* Data shown:
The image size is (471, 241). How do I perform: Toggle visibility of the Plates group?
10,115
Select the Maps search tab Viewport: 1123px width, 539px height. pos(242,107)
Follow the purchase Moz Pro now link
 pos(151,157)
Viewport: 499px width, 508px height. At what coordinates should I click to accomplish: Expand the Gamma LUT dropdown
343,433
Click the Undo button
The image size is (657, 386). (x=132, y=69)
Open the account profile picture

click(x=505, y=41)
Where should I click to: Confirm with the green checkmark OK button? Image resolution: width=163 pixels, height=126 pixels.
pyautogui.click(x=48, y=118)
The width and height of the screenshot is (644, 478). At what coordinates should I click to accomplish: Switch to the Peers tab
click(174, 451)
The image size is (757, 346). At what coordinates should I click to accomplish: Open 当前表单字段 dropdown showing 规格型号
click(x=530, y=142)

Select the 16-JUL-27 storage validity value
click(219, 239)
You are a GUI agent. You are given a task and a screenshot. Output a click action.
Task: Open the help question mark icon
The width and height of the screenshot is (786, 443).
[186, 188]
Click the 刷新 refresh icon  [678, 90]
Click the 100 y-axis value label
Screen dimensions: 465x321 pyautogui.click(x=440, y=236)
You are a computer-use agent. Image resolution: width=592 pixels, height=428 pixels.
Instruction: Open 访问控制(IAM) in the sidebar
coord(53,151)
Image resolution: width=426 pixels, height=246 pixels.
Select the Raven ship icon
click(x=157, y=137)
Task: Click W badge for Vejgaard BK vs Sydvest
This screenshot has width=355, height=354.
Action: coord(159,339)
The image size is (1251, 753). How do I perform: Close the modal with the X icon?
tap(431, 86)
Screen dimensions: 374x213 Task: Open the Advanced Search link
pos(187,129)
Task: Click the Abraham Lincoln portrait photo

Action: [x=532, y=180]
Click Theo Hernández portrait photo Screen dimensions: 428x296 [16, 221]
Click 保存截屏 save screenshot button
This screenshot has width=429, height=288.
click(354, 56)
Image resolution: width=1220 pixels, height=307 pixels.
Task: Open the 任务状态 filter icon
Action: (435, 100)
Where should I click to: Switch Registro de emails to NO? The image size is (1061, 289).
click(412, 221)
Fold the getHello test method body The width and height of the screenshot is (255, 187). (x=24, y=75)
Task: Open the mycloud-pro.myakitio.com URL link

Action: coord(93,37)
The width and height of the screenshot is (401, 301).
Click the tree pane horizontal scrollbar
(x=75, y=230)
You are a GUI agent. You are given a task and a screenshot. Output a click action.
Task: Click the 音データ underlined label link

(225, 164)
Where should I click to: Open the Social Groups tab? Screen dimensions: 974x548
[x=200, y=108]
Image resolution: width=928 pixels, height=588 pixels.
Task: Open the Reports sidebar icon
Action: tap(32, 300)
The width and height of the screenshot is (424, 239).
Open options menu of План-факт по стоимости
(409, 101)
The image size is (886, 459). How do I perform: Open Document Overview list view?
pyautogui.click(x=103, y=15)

* Instructions for the task: Retype the listing above exactly as it appears.

* Answer section:
The image size is (471, 241). How do I perform: Toggle visibility of the Plates group?
10,115
Select the Maps search tab Viewport: 1123px width, 539px height. pos(242,107)
Follow the purchase Moz Pro now link
 pos(151,157)
Viewport: 499px width, 508px height. At what coordinates should I click to accomplish: Expand the Gamma LUT dropdown
343,433
Click the Undo button
The image size is (657, 386). (x=132, y=69)
Open the account profile picture

click(x=505, y=41)
Where should I click to: Confirm with the green checkmark OK button? Image resolution: width=163 pixels, height=126 pixels.
pyautogui.click(x=48, y=118)
The width and height of the screenshot is (644, 478). At what coordinates should I click to accomplish: Switch to the Peers tab
click(174, 451)
The image size is (757, 346). At what coordinates should I click to accomplish: Open 当前表单字段 dropdown showing 规格型号
click(x=530, y=142)

Select the 16-JUL-27 storage validity value
click(219, 239)
You are a GUI agent. You are given a task and a screenshot. Output a click action.
Task: Open the help question mark icon
The width and height of the screenshot is (786, 443).
[186, 188]
Click the 刷新 refresh icon  [678, 90]
Click the 100 y-axis value label
Screen dimensions: 465x321 pyautogui.click(x=440, y=236)
You are a computer-use agent. Image resolution: width=592 pixels, height=428 pixels.
Instruction: Open 访问控制(IAM) in the sidebar
coord(53,151)
Image resolution: width=426 pixels, height=246 pixels.
Select the Raven ship icon
click(x=157, y=137)
Task: Click W badge for Vejgaard BK vs Sydvest
This screenshot has width=355, height=354.
Action: coord(159,339)
The image size is (1251, 753). How do I perform: Close the modal with the X icon?
tap(431, 86)
Screen dimensions: 374x213 Task: Open the Advanced Search link
pos(187,129)
Task: Click the Abraham Lincoln portrait photo

Action: [x=532, y=180]
Click Theo Hernández portrait photo Screen dimensions: 428x296 [16, 221]
Click 保存截屏 save screenshot button
This screenshot has width=429, height=288.
click(354, 56)
Image resolution: width=1220 pixels, height=307 pixels.
Task: Open the 任务状态 filter icon
Action: (435, 100)
Where should I click to: Switch Registro de emails to NO? The image size is (1061, 289).
click(412, 221)
Fold the getHello test method body The width and height of the screenshot is (255, 187). (x=24, y=75)
Task: Open the mycloud-pro.myakitio.com URL link

Action: coord(93,37)
The width and height of the screenshot is (401, 301).
Click the tree pane horizontal scrollbar
(x=75, y=230)
You are a GUI agent. You are given a task and a screenshot. Output a click action.
Task: Click the 音データ underlined label link

(225, 164)
Where should I click to: Open the Social Groups tab? Screen dimensions: 974x548
[x=200, y=108]
Image resolution: width=928 pixels, height=588 pixels.
Task: Open the Reports sidebar icon
Action: tap(32, 300)
The width and height of the screenshot is (424, 239).
Open options menu of План-факт по стоимости
(409, 101)
The image size is (886, 459). How do I perform: Open Document Overview list view?
pyautogui.click(x=103, y=15)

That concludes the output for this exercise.